Use a streamgraph when showing the rise and fall of multiple categories over a long time span. It also works well when visual storytelling and editorial contexts where aesthetics matter, and when you want to reveal broad patterns rather than exact values.

When should you avoid a streamgraph?+

Avoid a streamgraph when precise value reading is important — there's no flat baseline to measure against. It is also a poor fit when you need to compare exact values between series at specific time points, or when your audience is unfamiliar with this chart type — it can be confusing.

What data do you need to make a streamgraph?+

Same as a stacked area chart: one time column and one numeric column per series. Values must be non-negative. The baseline-offset algorithm is applied during rendering.

How is a streamgraph different from a stacked area chart?+

Both a streamgraph and a stacked area chart can look similar at first glance, but they answer different questions.

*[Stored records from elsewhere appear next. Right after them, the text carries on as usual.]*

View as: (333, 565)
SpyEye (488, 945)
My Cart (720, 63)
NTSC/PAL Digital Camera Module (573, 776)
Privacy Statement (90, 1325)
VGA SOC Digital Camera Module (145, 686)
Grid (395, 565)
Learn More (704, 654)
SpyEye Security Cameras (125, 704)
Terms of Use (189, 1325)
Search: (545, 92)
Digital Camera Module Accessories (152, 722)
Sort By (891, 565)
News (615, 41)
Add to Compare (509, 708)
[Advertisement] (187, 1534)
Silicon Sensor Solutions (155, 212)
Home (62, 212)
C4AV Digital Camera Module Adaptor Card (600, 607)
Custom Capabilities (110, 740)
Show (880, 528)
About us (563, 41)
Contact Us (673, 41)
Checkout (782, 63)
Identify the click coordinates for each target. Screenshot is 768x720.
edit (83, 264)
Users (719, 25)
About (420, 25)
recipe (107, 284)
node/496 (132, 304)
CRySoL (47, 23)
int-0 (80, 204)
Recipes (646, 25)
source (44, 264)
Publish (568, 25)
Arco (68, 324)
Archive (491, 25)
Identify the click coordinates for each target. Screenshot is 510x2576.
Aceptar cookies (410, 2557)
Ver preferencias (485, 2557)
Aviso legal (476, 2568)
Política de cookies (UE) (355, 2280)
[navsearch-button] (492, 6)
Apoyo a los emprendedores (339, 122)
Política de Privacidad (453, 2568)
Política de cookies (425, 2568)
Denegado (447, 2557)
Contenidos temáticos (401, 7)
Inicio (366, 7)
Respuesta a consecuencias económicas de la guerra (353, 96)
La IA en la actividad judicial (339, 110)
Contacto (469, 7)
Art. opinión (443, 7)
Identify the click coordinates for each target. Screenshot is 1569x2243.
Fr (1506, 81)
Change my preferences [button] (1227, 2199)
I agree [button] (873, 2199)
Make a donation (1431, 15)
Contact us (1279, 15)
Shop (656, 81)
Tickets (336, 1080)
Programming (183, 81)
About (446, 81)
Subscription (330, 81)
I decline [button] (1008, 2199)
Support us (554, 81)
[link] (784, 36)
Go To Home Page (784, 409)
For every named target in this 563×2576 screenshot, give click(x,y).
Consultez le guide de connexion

Reach for a streamgraph when the comparisons and patterns it was designed to reveal match what you need to communicate, and choose a stacked area chart when its particular strengths better fit your data and audience.

What is another name for a streamgraph?+

Streamgraph is also known as Stream chart, ThemeRiver. The name varies between fields, but the visualisation technique is the same.

What size of dataset works best for a streamgraph?+

Streamgraph works best for 3–10 series, long time ranges, editorial use. Outside that range the chart either looks empty or becomes too cluttered to read clearly.

Are streamgraphs accessible to screen readers?+

Streamgraphs are inherently challenging for accessibility. Provide a data table alternative and ensure interactive tooltips are keyboard-navigable. Use ARIA labels to describe the overall pattern. Choose colours that pass WCAG contrast and are distinguishable for colourblind users.